(Target position material)
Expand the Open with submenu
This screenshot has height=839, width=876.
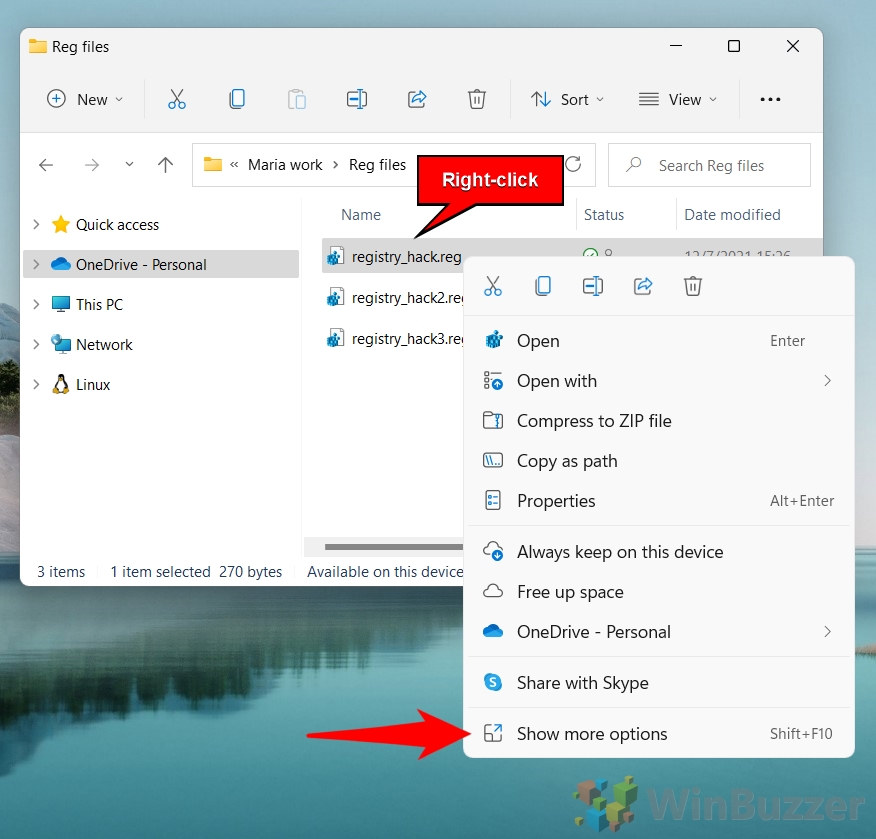tap(557, 381)
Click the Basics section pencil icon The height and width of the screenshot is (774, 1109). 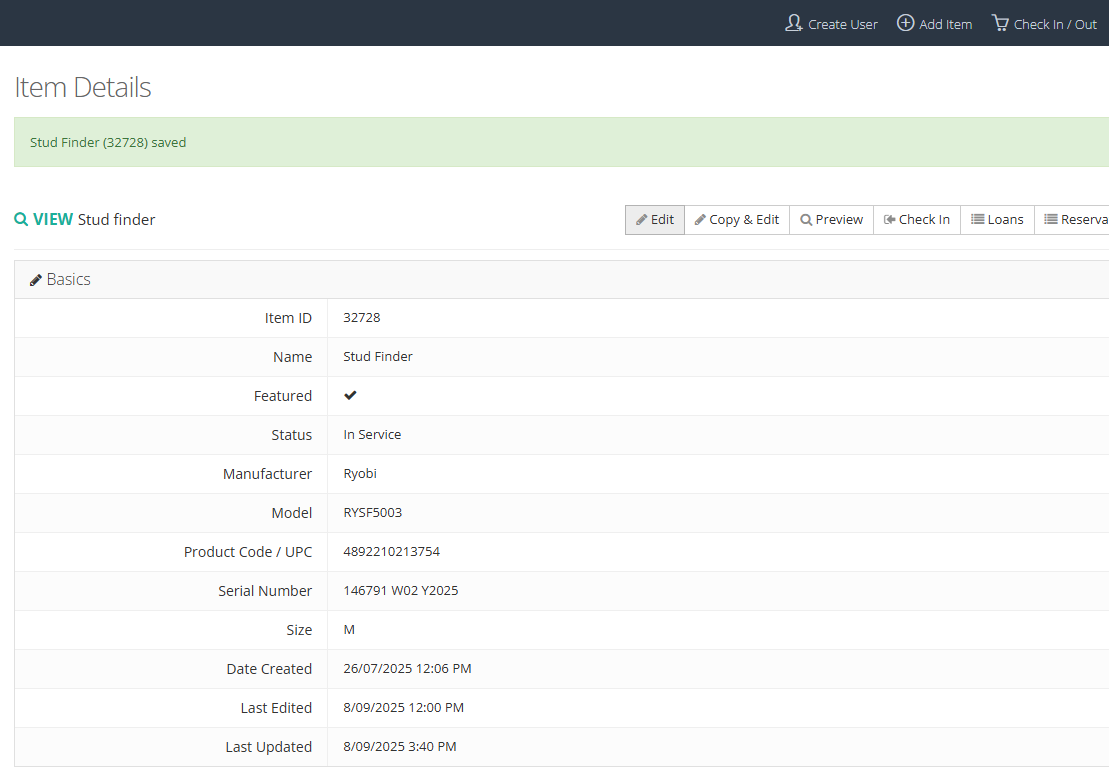pyautogui.click(x=35, y=280)
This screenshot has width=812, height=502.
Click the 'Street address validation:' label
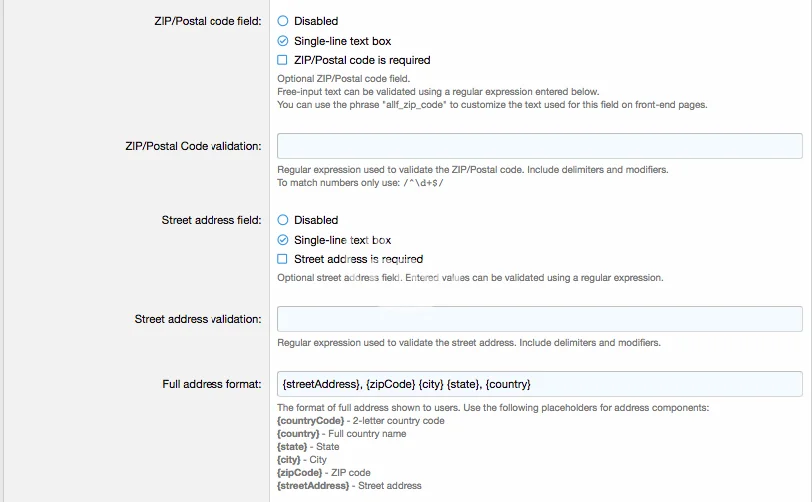tap(198, 319)
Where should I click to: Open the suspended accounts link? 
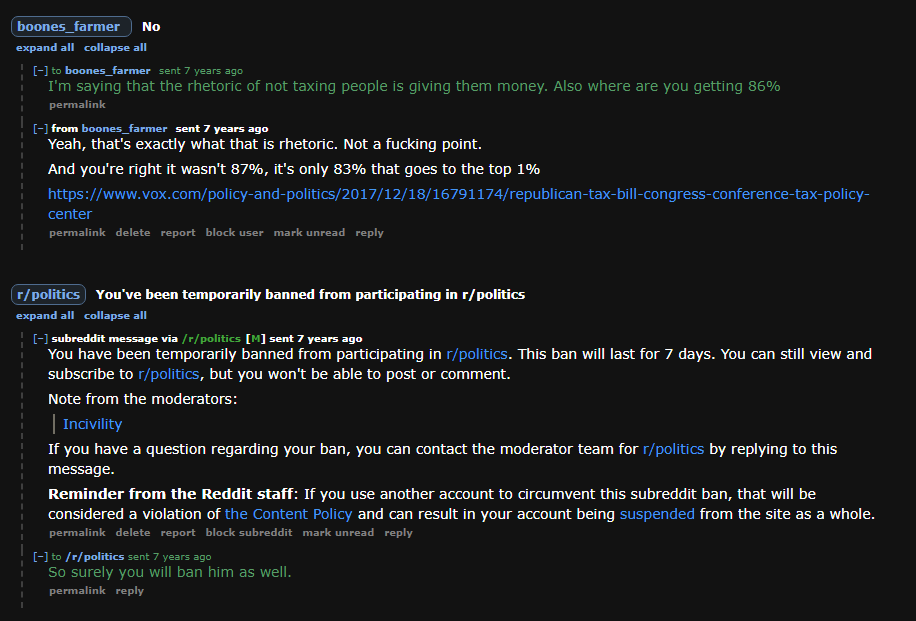[657, 514]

> _Written task_:
Return unchanged the lines of the material from the line containing "This screenshot has width=812, height=502." through the end, and leave the pictures out of your answer.

> _Written solution_:
This screenshot has width=812, height=502.
Click the 'Street address validation:' label
tap(198, 319)
Where should I click to: Open the suspended accounts link? 
[657, 514]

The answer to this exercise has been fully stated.